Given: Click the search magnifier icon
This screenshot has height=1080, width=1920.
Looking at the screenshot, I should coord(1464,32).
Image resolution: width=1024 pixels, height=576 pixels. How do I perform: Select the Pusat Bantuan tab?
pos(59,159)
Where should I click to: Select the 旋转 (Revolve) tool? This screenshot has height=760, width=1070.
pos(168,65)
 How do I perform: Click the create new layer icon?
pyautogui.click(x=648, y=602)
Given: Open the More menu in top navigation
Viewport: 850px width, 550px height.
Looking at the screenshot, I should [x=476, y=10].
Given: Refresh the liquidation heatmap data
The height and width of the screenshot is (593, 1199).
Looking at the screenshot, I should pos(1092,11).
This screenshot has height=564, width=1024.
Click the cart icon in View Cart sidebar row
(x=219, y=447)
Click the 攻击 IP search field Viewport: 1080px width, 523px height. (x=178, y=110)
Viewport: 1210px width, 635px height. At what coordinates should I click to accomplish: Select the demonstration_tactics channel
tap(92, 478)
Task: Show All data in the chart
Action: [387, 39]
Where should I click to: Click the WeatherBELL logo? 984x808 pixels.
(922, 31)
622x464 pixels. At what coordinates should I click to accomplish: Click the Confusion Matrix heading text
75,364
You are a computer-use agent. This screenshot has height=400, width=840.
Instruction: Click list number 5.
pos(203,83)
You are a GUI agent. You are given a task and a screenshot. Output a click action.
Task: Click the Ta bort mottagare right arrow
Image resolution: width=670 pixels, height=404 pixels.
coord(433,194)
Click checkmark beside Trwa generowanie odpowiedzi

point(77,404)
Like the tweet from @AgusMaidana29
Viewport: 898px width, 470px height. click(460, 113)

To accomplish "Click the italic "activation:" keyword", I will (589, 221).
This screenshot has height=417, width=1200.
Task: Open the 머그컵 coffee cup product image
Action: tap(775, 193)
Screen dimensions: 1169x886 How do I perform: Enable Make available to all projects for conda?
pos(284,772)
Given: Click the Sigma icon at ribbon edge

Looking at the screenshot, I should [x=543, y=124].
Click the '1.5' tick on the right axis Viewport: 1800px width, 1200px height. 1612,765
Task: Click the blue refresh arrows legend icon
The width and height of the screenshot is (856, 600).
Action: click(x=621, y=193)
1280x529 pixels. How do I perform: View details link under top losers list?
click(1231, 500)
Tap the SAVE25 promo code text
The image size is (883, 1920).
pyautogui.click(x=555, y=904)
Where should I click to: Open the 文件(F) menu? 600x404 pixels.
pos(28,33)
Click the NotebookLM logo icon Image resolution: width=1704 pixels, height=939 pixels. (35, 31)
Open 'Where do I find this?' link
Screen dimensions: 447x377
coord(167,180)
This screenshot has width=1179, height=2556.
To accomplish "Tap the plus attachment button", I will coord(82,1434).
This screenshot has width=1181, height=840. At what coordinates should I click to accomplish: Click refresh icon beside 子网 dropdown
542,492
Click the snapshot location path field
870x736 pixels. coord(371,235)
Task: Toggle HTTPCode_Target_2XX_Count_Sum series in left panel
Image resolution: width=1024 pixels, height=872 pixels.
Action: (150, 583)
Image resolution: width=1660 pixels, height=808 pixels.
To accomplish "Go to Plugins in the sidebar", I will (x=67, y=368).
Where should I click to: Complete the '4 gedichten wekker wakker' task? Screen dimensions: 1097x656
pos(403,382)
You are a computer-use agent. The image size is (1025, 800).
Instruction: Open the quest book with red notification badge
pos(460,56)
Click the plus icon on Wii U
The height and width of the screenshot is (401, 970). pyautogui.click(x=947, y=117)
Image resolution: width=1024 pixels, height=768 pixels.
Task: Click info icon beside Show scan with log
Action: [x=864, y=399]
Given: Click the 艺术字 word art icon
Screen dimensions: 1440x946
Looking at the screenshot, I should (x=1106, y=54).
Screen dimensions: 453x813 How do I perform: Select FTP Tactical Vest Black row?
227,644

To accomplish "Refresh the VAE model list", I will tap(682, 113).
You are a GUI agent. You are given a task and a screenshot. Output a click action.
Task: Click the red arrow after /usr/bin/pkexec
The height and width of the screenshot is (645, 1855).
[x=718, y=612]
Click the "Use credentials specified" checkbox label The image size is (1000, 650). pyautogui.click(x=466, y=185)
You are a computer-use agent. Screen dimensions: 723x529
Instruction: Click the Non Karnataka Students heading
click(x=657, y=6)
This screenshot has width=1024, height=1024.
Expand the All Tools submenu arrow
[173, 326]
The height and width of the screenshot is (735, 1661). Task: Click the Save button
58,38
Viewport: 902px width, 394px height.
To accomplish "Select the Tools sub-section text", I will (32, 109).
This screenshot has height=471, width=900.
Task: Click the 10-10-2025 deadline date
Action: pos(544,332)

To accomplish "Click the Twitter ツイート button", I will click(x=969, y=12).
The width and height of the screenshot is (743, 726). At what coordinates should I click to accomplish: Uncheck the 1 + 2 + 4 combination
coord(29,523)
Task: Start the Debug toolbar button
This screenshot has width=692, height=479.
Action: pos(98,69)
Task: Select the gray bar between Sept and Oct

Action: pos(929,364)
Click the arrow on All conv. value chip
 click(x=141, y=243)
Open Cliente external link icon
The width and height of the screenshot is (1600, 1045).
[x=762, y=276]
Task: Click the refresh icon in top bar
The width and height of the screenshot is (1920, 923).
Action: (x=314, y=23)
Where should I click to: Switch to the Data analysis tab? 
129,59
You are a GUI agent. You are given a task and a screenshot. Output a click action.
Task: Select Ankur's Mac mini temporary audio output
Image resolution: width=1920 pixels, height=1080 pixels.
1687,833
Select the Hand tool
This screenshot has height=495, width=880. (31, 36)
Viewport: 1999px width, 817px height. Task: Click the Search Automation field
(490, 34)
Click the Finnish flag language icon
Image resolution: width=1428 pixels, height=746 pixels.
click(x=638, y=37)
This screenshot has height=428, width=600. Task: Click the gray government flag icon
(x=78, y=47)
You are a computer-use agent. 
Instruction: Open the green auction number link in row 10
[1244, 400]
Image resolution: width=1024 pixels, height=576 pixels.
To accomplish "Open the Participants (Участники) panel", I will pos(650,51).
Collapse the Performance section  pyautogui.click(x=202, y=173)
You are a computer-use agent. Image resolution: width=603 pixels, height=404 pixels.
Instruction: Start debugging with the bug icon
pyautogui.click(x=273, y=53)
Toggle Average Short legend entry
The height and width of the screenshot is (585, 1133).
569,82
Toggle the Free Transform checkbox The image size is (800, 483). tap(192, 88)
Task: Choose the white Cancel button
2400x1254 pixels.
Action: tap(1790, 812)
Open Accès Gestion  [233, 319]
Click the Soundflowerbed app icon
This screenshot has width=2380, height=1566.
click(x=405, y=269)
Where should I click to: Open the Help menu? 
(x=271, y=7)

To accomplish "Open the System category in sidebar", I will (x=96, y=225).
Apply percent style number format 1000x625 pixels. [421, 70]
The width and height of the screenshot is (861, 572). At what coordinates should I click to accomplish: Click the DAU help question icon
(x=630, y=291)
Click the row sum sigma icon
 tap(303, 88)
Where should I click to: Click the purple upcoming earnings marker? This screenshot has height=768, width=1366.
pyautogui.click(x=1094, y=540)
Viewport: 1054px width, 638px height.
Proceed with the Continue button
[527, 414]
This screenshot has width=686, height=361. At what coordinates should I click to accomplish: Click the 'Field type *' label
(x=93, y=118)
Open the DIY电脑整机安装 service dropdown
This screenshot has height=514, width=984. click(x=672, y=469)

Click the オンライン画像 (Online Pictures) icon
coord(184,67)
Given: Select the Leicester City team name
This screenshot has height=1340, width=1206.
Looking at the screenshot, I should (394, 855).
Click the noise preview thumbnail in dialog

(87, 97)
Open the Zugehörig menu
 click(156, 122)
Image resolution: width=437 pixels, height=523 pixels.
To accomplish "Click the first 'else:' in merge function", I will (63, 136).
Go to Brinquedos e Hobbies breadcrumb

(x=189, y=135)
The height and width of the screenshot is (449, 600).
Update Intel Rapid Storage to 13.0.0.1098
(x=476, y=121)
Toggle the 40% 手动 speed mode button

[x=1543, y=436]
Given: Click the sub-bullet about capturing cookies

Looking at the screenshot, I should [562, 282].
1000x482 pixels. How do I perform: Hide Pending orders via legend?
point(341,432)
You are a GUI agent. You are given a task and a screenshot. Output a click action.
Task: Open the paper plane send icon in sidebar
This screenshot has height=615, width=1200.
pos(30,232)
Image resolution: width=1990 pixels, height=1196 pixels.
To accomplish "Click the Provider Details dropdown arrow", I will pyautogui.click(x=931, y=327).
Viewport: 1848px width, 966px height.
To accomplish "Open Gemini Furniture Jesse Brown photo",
==*==
TASK GOAL: Working through the records, copy each line in which the word "panel" appears.

OUTPUT OF THE TASK:
Task: Toggle HTTPCode_Target_2XX_Count_Sum series in left panel
To accomplish "Open the Participants (Участники) panel", I will pos(650,51).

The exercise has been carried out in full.